Bringing the Rain to Kapiti Plain, the most beguiling of all Aardema’s books, probably has the most problematic backstory. The charm is inseparable from the illustrations by Beatriz Vidal, a newcomer of gentle mien and keen grasp, and so are the major alterations.
For years, Aardema relates, “The Nandi House That Jack Built” lay dormant in her notebook, ruled out by references to goat’s dung, a slaughtered cow, and head lice as factors in a rhythmic, cumulative tale that begins with an effort to bring rain to the parched plain: “Who will cast dung at me?” the narrator starts off, asking for salvation — which might have been cited, in 1999, in defense of Chris Ofili’s dung-spattered painting of the Virgin Mary, a cause célèbre when it was exhibited at the Brooklyn Museum. Then, as it happens, Aardema re-encountered the original rhymed “House That Jack Built.” She extracted the burnt grass, the eagle’s feather, and the wife and child from the Nandi story and, by a large stretch of the imagination, produced
Bringing the Rain to Kapiti Plain, wherein the Nandi herdsman Ki-pat uses the eagle’s feather to shoot a rain cloud (“A feather that helped / to change the weather”) rather than to slaughter the enemies’ oxen to obtain a wife and child. As folklore,
Bringing the Rain to Kapiti Plain is inescapably a fraud; Dorson would have called it fakelore for sure. But anyone who remembers James Earl Jones’s rendering in the “Reading Rainbow” presentation is not likely to grumble.
For the purposes of the picture book, another adjustment of the text was called for. “One day,” Aardema writes, “my editor [Phyllis Fogelman] called me and said, ‘Beatriz Vidal is in the office with the book dummy. . . It is going to be beautiful. But the first twopage spread shows the black cloud and the brown grass, and it is not a good beginning. Can you write an introduction that will show the plain in all its glory for the first two-page spread? And for the second, describe the drought?’” Aardema’s revision makes for a more dramatic opening of the book, too, moving from “fresh and green” to the rains “so very belated,” a phrase that alone raises the rhymed text from near-doggerel to semi-ballad status.

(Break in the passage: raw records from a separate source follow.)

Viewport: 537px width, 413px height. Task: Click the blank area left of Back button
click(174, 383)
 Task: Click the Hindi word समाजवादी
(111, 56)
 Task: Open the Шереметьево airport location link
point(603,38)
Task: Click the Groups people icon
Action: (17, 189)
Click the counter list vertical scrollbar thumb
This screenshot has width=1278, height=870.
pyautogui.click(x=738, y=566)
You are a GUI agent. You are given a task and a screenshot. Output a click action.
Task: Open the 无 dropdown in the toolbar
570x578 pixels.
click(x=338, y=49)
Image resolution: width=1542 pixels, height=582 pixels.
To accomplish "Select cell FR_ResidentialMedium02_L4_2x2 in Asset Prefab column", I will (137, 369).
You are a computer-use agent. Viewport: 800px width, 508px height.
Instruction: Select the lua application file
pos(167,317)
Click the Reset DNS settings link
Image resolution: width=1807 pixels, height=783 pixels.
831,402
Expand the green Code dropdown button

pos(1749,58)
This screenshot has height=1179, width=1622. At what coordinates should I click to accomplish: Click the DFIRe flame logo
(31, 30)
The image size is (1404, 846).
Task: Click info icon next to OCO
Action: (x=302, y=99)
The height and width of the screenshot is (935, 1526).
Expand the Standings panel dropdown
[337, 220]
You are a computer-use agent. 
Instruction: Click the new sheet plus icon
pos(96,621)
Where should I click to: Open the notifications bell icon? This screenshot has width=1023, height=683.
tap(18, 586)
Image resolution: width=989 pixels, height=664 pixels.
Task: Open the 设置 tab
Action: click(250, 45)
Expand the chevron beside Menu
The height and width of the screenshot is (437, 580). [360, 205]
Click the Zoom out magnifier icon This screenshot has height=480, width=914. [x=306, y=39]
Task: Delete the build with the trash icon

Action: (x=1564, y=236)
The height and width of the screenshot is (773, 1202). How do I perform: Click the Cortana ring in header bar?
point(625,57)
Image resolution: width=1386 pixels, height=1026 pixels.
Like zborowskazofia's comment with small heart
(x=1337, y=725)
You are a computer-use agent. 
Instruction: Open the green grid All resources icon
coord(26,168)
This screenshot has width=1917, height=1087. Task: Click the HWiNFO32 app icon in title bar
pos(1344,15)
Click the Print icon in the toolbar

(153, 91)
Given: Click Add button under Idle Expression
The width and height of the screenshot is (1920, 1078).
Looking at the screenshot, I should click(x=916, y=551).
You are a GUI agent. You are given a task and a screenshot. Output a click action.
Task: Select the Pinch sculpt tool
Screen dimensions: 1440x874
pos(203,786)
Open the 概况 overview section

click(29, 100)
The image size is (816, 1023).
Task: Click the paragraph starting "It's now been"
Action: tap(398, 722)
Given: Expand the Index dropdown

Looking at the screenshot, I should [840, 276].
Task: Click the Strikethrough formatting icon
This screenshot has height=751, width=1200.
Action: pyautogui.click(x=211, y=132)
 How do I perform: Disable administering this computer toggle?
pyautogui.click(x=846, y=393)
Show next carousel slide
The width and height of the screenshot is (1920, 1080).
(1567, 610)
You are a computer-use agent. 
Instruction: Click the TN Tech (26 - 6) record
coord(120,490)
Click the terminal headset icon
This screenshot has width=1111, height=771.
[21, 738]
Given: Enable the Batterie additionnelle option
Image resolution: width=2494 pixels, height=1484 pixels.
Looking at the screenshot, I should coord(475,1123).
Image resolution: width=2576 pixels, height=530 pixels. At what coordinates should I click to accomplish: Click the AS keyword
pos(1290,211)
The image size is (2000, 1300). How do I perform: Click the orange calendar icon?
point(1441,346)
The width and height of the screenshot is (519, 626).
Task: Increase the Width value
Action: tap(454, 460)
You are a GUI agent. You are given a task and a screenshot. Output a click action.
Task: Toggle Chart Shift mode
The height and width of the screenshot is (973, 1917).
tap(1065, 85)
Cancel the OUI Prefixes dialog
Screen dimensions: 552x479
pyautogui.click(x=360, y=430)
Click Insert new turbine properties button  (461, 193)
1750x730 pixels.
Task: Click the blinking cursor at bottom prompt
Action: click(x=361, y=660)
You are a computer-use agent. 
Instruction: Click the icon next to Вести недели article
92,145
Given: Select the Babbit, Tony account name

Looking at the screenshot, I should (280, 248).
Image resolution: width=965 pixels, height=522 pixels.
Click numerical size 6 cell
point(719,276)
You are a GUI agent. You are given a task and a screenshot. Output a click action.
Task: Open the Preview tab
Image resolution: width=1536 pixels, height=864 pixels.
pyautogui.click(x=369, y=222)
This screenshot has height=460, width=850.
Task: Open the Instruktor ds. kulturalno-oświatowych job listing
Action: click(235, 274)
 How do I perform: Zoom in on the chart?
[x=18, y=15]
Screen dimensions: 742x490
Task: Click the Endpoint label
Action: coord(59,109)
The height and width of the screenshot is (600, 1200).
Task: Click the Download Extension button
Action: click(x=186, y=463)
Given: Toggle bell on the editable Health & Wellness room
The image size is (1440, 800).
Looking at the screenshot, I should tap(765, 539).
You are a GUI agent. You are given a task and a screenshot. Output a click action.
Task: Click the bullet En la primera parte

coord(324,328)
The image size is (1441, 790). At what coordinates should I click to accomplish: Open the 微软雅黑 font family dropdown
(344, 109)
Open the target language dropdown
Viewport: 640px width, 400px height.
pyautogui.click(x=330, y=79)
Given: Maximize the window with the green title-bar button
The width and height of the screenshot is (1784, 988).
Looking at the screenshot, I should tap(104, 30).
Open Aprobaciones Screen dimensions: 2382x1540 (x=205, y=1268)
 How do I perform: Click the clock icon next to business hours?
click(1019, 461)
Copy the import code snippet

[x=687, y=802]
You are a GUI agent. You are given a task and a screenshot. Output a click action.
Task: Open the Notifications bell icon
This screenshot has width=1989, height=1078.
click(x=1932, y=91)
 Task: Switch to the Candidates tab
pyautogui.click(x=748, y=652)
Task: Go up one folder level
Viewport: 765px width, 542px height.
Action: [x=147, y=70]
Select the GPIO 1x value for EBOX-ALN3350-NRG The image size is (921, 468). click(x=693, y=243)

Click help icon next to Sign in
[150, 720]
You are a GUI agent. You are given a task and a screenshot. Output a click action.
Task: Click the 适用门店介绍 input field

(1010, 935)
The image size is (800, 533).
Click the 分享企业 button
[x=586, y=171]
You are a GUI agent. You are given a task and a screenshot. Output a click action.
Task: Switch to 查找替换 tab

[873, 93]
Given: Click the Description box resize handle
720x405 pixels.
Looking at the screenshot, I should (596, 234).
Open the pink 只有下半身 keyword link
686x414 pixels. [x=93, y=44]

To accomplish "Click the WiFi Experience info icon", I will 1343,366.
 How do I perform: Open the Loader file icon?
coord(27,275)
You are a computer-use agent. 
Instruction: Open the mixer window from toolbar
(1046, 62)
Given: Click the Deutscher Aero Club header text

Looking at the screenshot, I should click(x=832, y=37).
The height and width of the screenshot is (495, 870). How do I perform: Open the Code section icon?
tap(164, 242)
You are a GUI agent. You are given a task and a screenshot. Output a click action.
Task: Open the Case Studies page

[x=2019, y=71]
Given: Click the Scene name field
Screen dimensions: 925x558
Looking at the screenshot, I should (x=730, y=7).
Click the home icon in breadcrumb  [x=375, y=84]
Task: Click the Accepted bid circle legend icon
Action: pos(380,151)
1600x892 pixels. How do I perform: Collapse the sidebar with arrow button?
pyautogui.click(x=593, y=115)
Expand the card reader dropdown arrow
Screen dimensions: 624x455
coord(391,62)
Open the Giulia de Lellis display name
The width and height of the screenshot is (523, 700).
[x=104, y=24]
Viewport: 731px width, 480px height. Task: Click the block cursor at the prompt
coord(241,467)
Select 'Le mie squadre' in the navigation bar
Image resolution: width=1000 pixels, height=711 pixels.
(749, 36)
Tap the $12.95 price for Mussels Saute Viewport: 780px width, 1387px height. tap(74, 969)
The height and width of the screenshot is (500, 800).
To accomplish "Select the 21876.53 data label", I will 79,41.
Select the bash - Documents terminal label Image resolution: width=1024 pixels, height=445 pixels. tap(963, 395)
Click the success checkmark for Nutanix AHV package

The pictures are unmistakably pastoral, a word that in itself implies breadth and calm. Vidal had studied with Ilonka Karasz, whose sophisticated transpositions of European peasant art graced both
New Yorker covers and children’s books in the 1940s. The foreground grasses, turning from shades of brown to shades of green spike by spike, are easily the book’s most important single motif; when the rain finally falls, the grasses soak it up, along with the cows, and signal their deliverance.
Imaginative illustration may alter a story; like revisions of the text, it may also enhance and extend it.
The twenty Aardema stories of African origin made into picture books up to her death, in 2000, were illustrated by fifteen different artists, almost none of them specialists in folklore or Africana; in virtually every instance, regardless, the illustrations were praised as somehow African. If work by Marc Brown, Jerry Pinkney, Victoria Chess, Susan Meddaugh, Will Hillenbrand, and Joe Cepeda, along with the Dillons and Beatriz Vidal, can all be taken as African, the image of a monolithic Africa is, happily, kaput. Aardema lit upon juicy stories, in a variety of forms, from a number of tribal cultures. In her hands, they didn’t sound alike, and with a judicious selection of illustrators by Atha Tehon and other art directors, they didn’t look alike. Heterogeneous and vigorously alive, Aardema’s improbable body of work was absorbed into the omni-American experience.
From the November/December 2006 issue of The Horn Book Magazine.